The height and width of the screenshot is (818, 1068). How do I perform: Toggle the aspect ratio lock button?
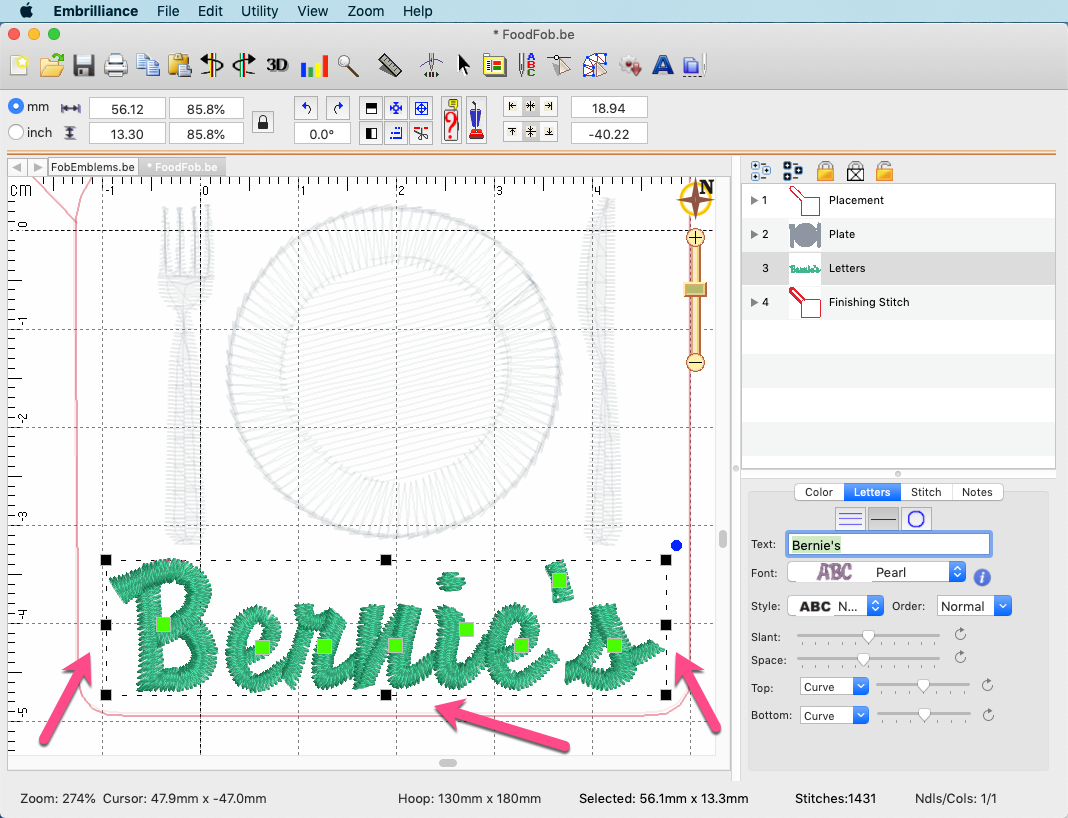pos(263,122)
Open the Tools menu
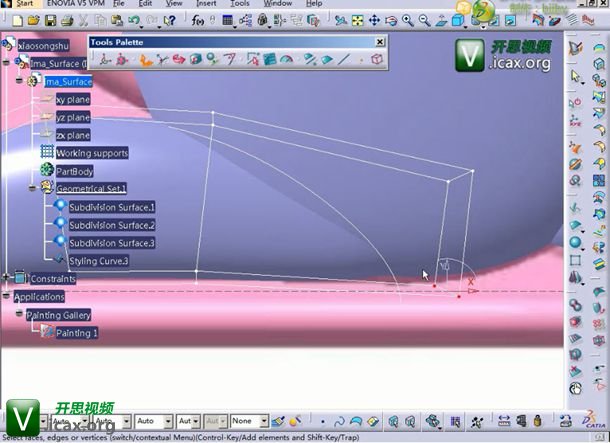This screenshot has height=443, width=610. click(x=240, y=4)
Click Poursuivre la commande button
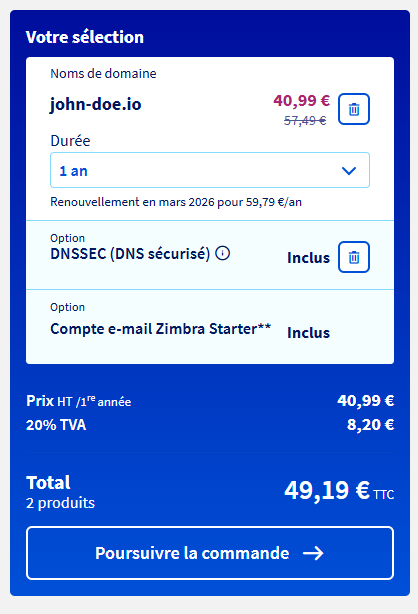Viewport: 418px width, 614px height. click(210, 553)
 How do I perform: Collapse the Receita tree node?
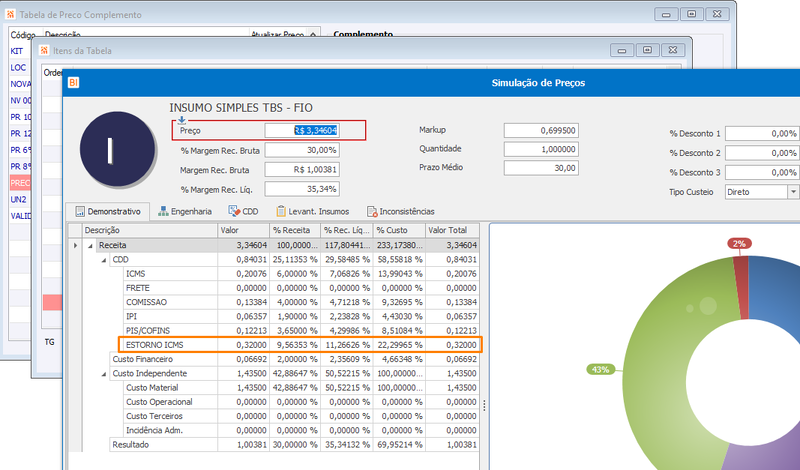click(x=90, y=245)
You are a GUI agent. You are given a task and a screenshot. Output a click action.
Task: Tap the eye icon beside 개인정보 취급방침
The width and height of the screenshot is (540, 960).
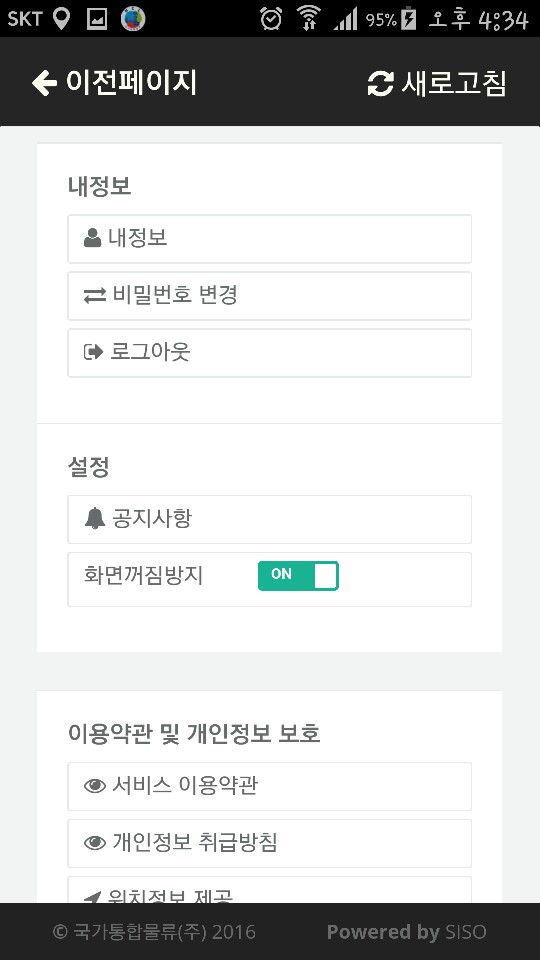pyautogui.click(x=95, y=843)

About this task:
Nothing but the lines from the one with "Task: Tap the eye icon beside 개인정보 취급방침" through the last line of the records should appear in your answer, each exactly as written and without pictures.

Answer area:
Task: Tap the eye icon beside 개인정보 취급방침
The width and height of the screenshot is (540, 960).
pyautogui.click(x=95, y=843)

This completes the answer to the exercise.